▶ _Given records_
────────
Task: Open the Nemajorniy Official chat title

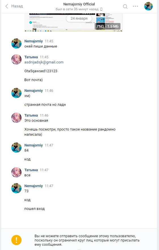Action: pos(79,4)
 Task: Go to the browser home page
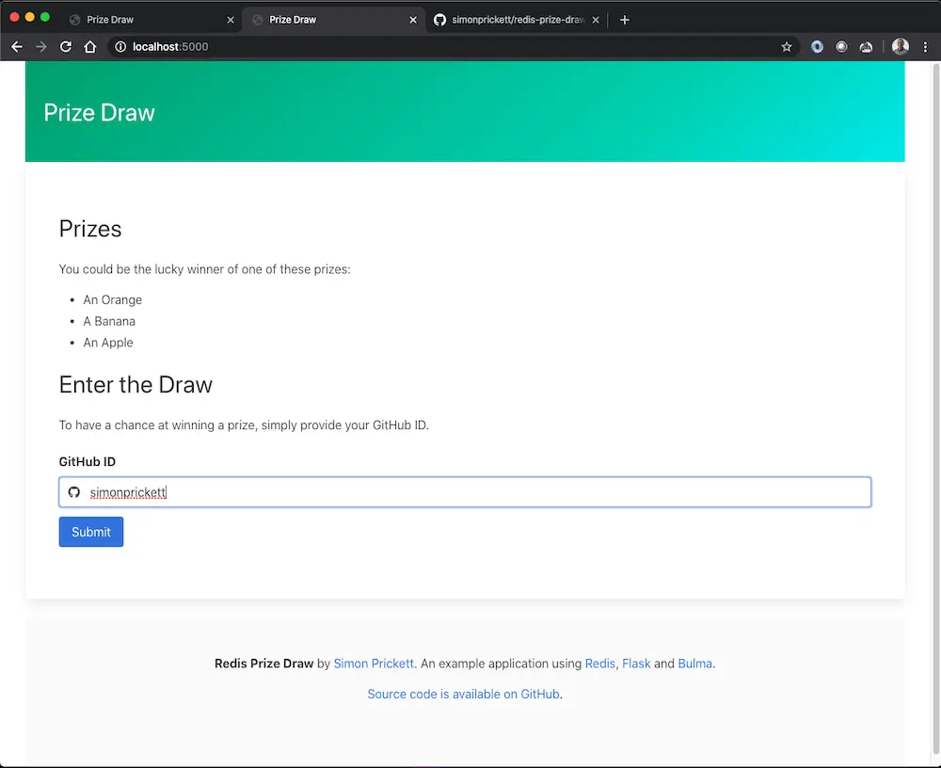90,47
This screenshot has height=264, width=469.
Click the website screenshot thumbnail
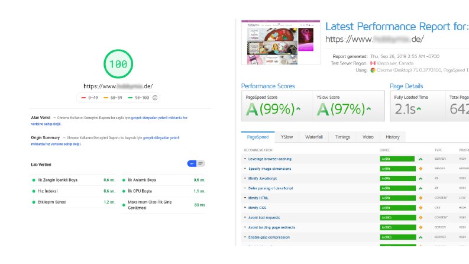[x=280, y=42]
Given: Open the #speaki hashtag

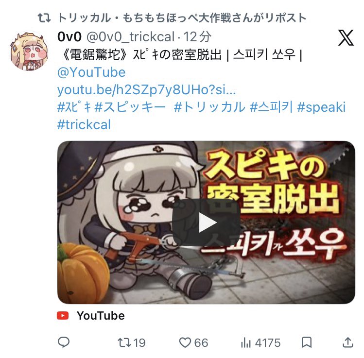Looking at the screenshot, I should coord(322,107).
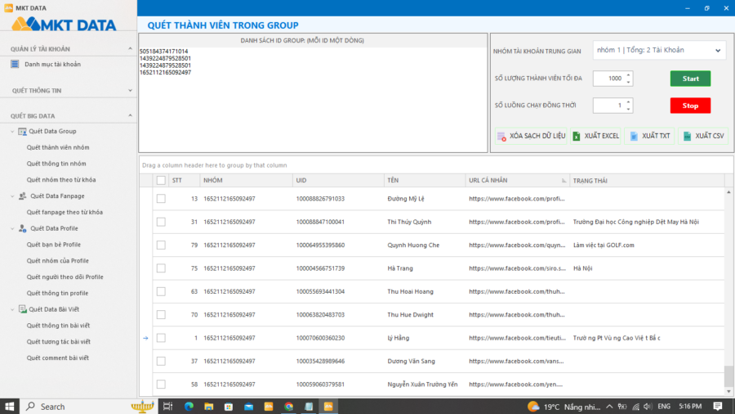Screen dimensions: 735x414
Task: Collapse the Quản lý tài khoản section
Action: (x=130, y=49)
────────
▶ _Task statement_
Repeat exactly, please: transcribe each entry and leave out the pictures.

▶ _Answer space_
Task: Open the Nemajorniy Official chat title

Action: pos(79,4)
 Task: Go to the browser home page
90,47
This screenshot has height=264, width=469.
Click the website screenshot thumbnail
[x=280, y=42]
Given: Open the #speaki hashtag

Looking at the screenshot, I should coord(322,107).
Screen dimensions: 735x414
Task: Collapse the Quản lý tài khoản section
Action: (x=130, y=49)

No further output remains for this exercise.